Resulta muy sugerente el contraste entre el caos urbano, y ese otro mundo rural, bucólico que representa la misteriosa residencia de reposo, aunque a los adictos nos hubiera gustado una descripción más esmerada de la ciudad fascinante, más allá de los bares, las estaciones de metro, los "love hotels" y las borracheras de los sábados. Puestos a ello, acaso pueda reprochársele también una excesiva serenidad casi estoica, la frialdad en el relato muy aséptico de las peripecias de los distintos personajes. En este sentido, puede ser muy ilustrativo trazar un paralelismo con otra fantástica “bildungsroman” recordada también en nuestra tertulia, la extraordinaria “Los papeles de Rachel”, en la que Martin Amis compone un relato alocado, frenético y caótico que quizá se compadezca mejor con los desequilibrios y los desconciertos propios de esa edad.
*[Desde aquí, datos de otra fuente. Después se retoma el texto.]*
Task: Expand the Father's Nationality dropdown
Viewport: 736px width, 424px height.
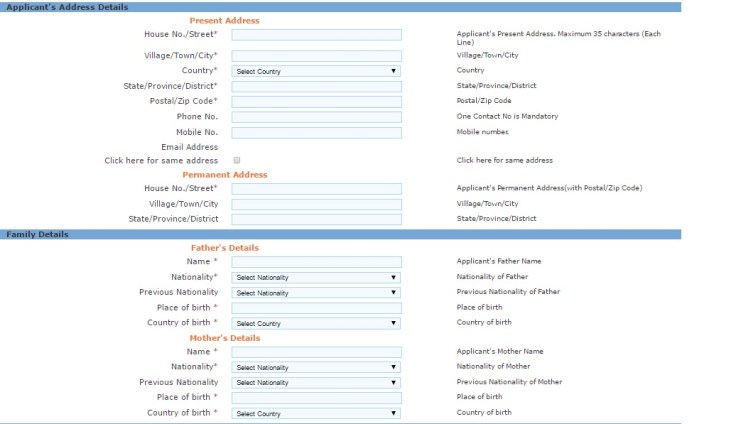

Primero fue la épica de ecos shakespearianos de “Black Rain”, más tarde la extraña ternura ajena de “Lost in translation”, después la ingenuidad pop y un poco naif de “La glamurosa vida de Sachiko Hanai”. Recientemente, Kazuo Ishiguro y sus excursiones a lo más profundo de la condición humana, y sobre Rinko Kikuchi, tras su interpretación en “Babel”, sobran comentarios. Japón está de moda, y me alegro de ello. Personalmente siempre he preferido el tacto suave y sedoso a la tersura un poco áspera y con resonancias pederastas de la tendencia brasileña.